では、中国ユーザー向けのGoogleは、ほかの地域とどう違うのか? 以下の4パターンの方法で中国からGoogleを使ってみた。
この4パターンで中国と日本それぞれのGoogleにアクセスして、Googleのトップページで提供されるサービス項目にどのような違いがあるのかを確認してみた。
中国のGoogleと日本のGoogleのトップページでは、従来からあるローカルメニュー以外に目立った違いはない。しかし、Windows XP 中国版で中国のGoogleにアクセスする「中国ユーザーの典型的なGoogle」のトップページから詳細メニューにアクセスしたとき「のみ」、ブログサービスがメニューに表示されない(ただし、現在のところ、中国からWindows XP 日本語版でhttp://www.google.com.cnにアクセスすると詳細メニューでブログサービスを目にできる)。
さらに、直接URLを入力すればWindows XP 中国版でもブログサービスにアクセスが可能だ(ただし、http://googleblog.blogspot.comは、OSの日中問わず中国からアクセスできなかった)。Gmailについても、アクセスだけでいえば問題ない。

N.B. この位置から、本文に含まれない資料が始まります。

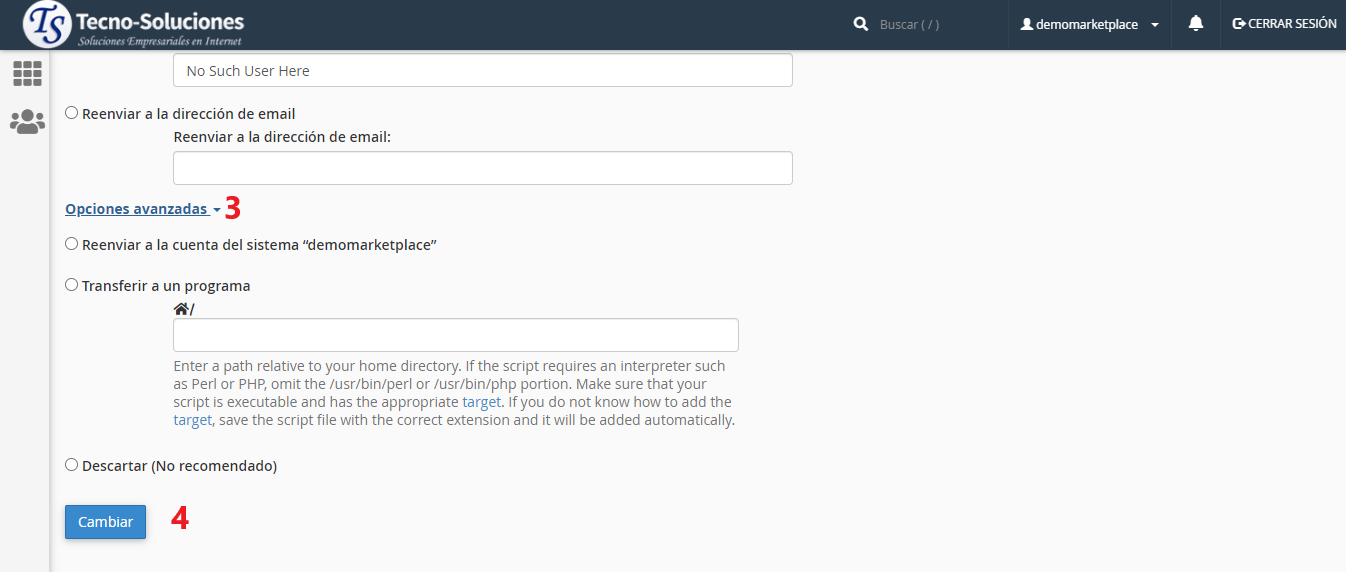Open the apps grid icon in sidebar

coord(27,73)
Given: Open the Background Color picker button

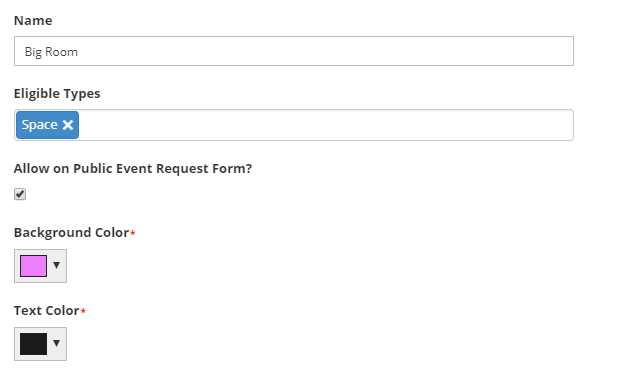Looking at the screenshot, I should click(x=40, y=266).
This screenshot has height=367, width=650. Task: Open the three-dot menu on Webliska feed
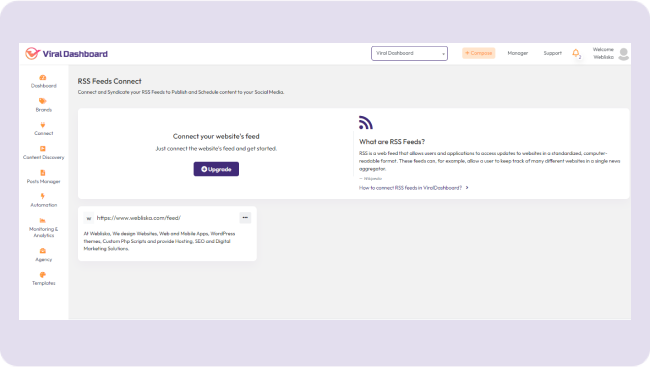[x=245, y=218]

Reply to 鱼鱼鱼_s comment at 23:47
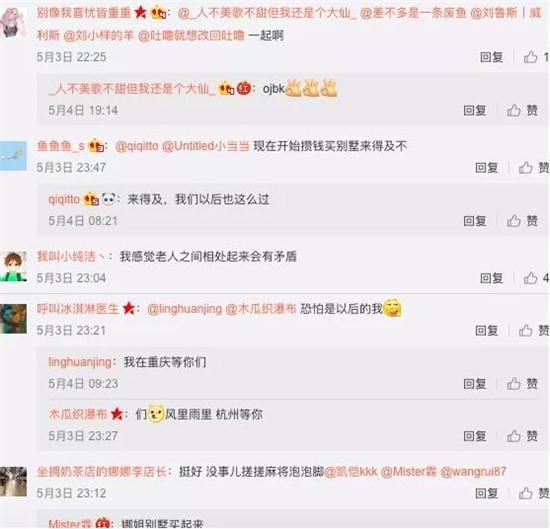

ところで、今回の報道が出る直前に、奇妙な画面に出くわしているのであわせて報告したい。中国から「ある」プロキシサーバーを経由してGoogleにアクセスすると、数日前から以下のような画面が出るようになった。
経由するプロキシサーバによって、この画面が出るものと出ないものがある。問題なくGoogleにアクセスできるプロキシがある一方で、アクセスが阻まれるプロキシが存在するようだ。Googleにアクセスできないプロキシを経由せず、直接アクセスするように設定を変更してGoogleにアクセスすると今度は何の問題もなく表示される。
ちなみに、Googleにアクセスできないプロキシを経由してGoogle以外のサイトをいくつかアクセスしてみたが、同じ画面が表示されることはなく、普段「グレートファイアウォール」で遮断されているドメインのWebサイトも見ることができる。
もちろん、いくつとも知れぬ「遮断されたドメインのサイト」をすべてチェックしているわけではないので、「Google以外はすべて問題ない」と断言することはできない。
この「奇妙な画面」に表示されているメッセージをを大まかに翻訳すると以下のようになる。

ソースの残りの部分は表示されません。